** Material provided **
---

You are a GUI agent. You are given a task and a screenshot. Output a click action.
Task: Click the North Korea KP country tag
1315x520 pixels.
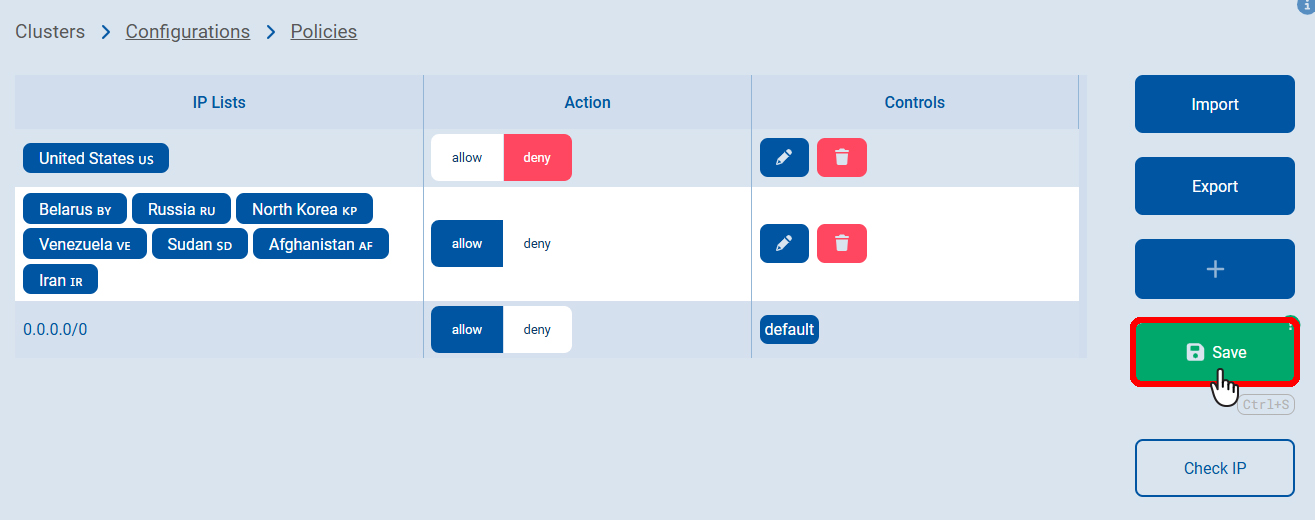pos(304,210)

---

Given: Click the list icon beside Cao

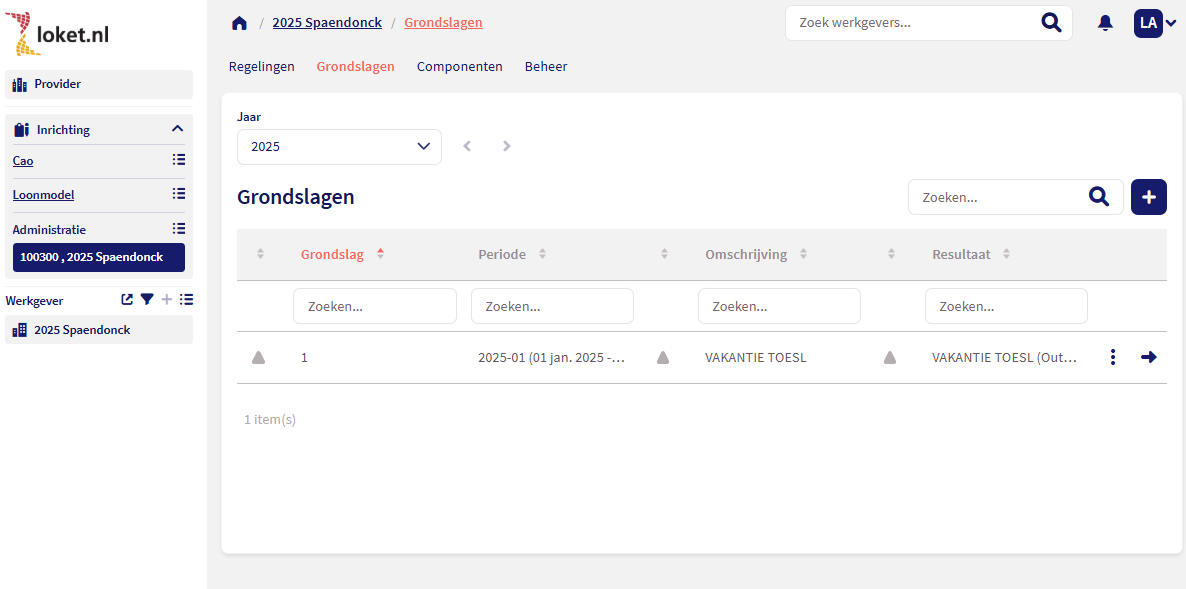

---

Rewrite the data from the line with "You are a GUI" to the line with "pos(304,210)" as a Markdown table with the columns Number and Record line, skipping blank lines and leaving out the pictures.

| Number | Record line |
|---|---|
| 1 | You are a GUI agent. You are given a task and a screenshot. Output a click action. |
| 2 | Task: Click the North Korea KP country tag |
| 3 | 1315x520 pixels. |
| 4 | pos(304,210) |